There are typically two methods that are used to alter the stored address in the stack - direct and indirect. Attackers started developing indirect attacks, which have fewer dependencies, in order to bypass protection measures that were made to reduce direct attacks.

==Platform-related differences==
A number of platforms have subtle differences in their implementation of the call stack that can affect the way a stack buffer overflow exploit will work. Some machine architectures store the top-level return address of the call stack in a register. This means that any overwritten return address will not be used until a later unwinding of the call stack. Another example of a machine-specific detail that can affect the choice of exploitation techniques is the fact that most RISC-style machine architectures will not allow unaligned access to memory. Combined with a fixed length for machine opcodes, this machine limitation can make the technique of jumping to the stack almost impossible to implement (with the one exception being when the program actually contains the unlikely code to explicitly jump to the stack register).

===Stacks that grow up===
Within the topic of stack buffer overflows, an often-discussed-but-rarely-seen architecture is one in which the stack grows in the opposite direction. This change in architecture is frequently suggested as a solution to the stack buffer overflow problem because any overflow of a stack buffer that occurs within the same stack frame cannot overwrite the return pointer. However, any overflow that occurs in a buffer from a previous stack frame will still overwrite a return pointer and allow for malicious exploitation of the bug. For instance, in the example above, the return pointer for foo will not be overwritten because the overflow actually occurs within the stack frame for memcpy. However, because the buffer that overflows during the call to memcpy resides in a previous stack frame, the return pointer for memcpy will have a numerically higher memory address than the buffer. This means that instead of the return pointer for foo being overwritten, the return pointer for memcpy will be overwritten. At most, this means that growing the stack in the opposite direction will change some details of how stack buffer overflows are exploitable, but it will not reduce significantly the number of exploitable bugs.

==Protection schemes==

Over the years, a number of control-flow integrity schemes have been developed to inhibit malicious stack buffer overflow exploitation. These may usually be classified into three categories:

- Detect that a stack buffer overflow has occurred and thus prevent redirection of the instruction pointer to malicious code.
- Prevent the execution of malicious code from the stack without directly detecting the stack buffer overflow.
- Randomize the memory space such that finding executable code becomes unreliable.

===Stack canaries===

Stack canaries, named for their analogy to a canary in a coal mine, are used to detect a stack buffer overflow before execution of malicious code can occur. This method works by placing a small integer, the value of which is randomly chosen at program start, in memory just before the stack return pointer. Most buffer overflows overwrite memory from lower to higher memory addresses, so in order to overwrite the return pointer (and thus take control of the process) the canary value must also be overwritten. This value is checked to make sure it has not changed before a routine uses the return pointer on the stack. This technique can greatly increase the difficulty of exploiting a stack buffer overflow because it forces the attacker to gain control of the instruction pointer by some non-traditional means such as corrupting other important variables on the stack.

===Nonexecutable stack===

Another approach to preventing stack buffer overflow exploitation is to enforce a memory policy on the stack memory region that disallows execution from the stack (W^X, "Write XOR Execute"). This means that in order to execute shellcode from the stack an attacker must either find a way to disable the execution protection from memory, or find a way to put their shellcode payload in a non-protected region of memory. This method is becoming more popular now that hardware support for the no-execute flag is available in most desktop processors.

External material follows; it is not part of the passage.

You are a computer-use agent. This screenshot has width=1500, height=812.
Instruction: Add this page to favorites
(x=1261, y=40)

While this method prevents the canonical stack smashing exploit, stack overflows can be exploited in other ways. First, it is common to find ways to store shellcode in unprotected memory regions like the heap, and so very little need change in the way of exploitation.

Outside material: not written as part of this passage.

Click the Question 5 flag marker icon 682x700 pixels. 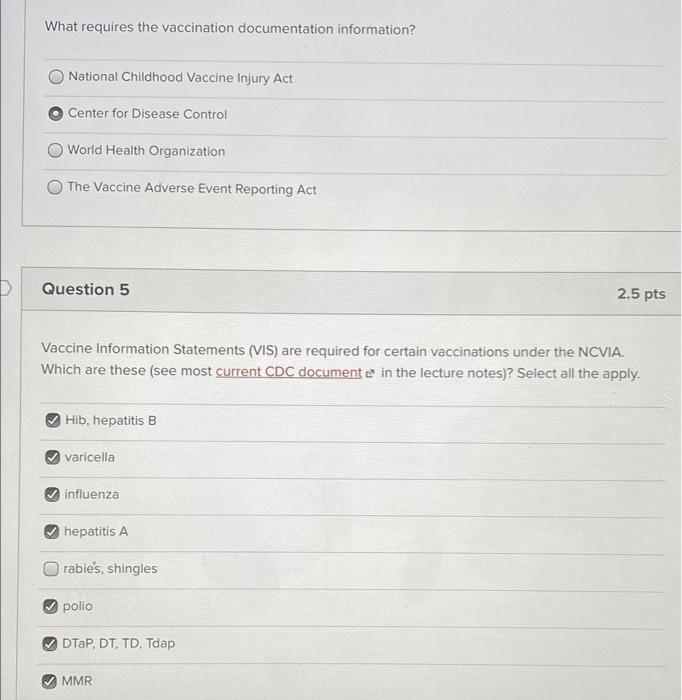[x=4, y=288]
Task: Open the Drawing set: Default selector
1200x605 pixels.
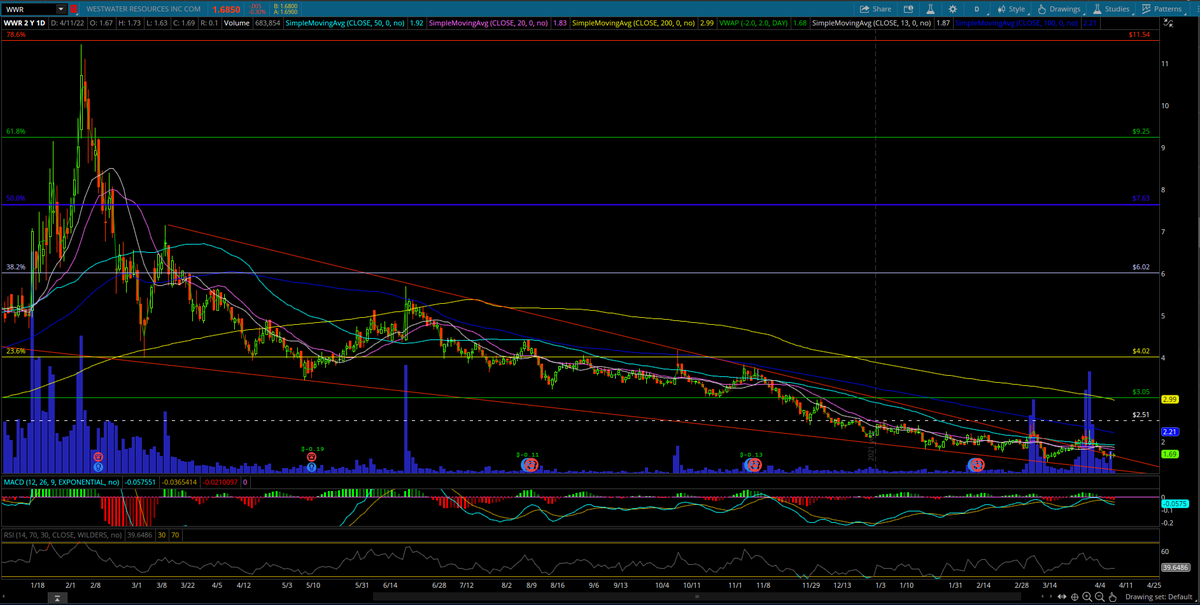Action: click(x=1160, y=596)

Another attack is the so-called return to libc method for shellcode creation. In this attack the malicious payload will load the stack not with shellcode, but with a proper call stack so that execution is vectored to a chain of standard library calls, usually with the effect of disabling memory execute protections and allowing shellcode to run as normal. This works because the execution never actually vectors to the stack itself.

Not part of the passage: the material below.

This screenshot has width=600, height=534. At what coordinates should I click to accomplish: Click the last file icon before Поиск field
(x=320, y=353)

A variant of return-to-libc is return-oriented programming (ROP), which sets up a series of return addresses, each of which executes a small sequence of cherry-picked machine instructions within the existing program code or system libraries, sequence which ends with a return. These so-called gadgets each accomplish some simple register manipulation or similar execution before returning, and stringing them together achieves the attacker's ends. It is even possible to use "returnless" return-oriented programming by exploiting instructions or groups of instructions that behave much like a return instruction.

===Randomization===
Instead of separating the code from the data, another mitigation technique is to introduce randomization to the memory space of the executing program. Since the attacker needs to determine where executable code that can be used resides, either an executable payload is provided (with an executable stack) or one is constructed using code reuse such as in ret2libc or return-oriented programming (ROP). Randomizing the memory layout will, as a concept, prevent the attacker from knowing where any code is. However, implementations typically will not randomize everything; usually the executable itself is loaded at a fixed address and hence even when ASLR (address space layout randomization) is combined with a non-executable stack the attacker can use this fixed region of memory. Therefore, all programs should be compiled with PIE (position-independent executables) such that even this region of memory is randomized. The entropy of the randomization is different from implementation to implementation and a low enough entropy can in itself be a problem in terms of brute forcing the memory space that is randomized.

=== Bypass countermeasures ===
The previous mitigations make the steps of the exploitation harder. But it is still possible to exploit a stack buffer overflow if some vulnerabilities are presents or if some conditions are met.

==== Stack canary bypass ====

===== Information leak with format string vulnerability exploitation =====
An attacker is able to exploit the format string vulnerability for revealing the memory locations in the vulnerable program.

==== Non executable stack bypass ====
When Data Execution Prevention is enabled to forbid any execute access to the stack, the attacker can still use the overwritten return address (the instruction pointer) to point to data in a code segment (.text on Linux) or every other executable section of the program. The goal is to reuse existing code.

===== Rop chain =====
Consists to overwrite the return pointer a bit before a return instruction (ret in x86) of the program. The instructions between the new return pointer and the return instruction will be executed and the return instruction will return to the payload controlled by the exploiter.

===== Jop chain =====
Jump Oriented Programming is a technique that uses jump instructions to reuse code instead of the ret instruction.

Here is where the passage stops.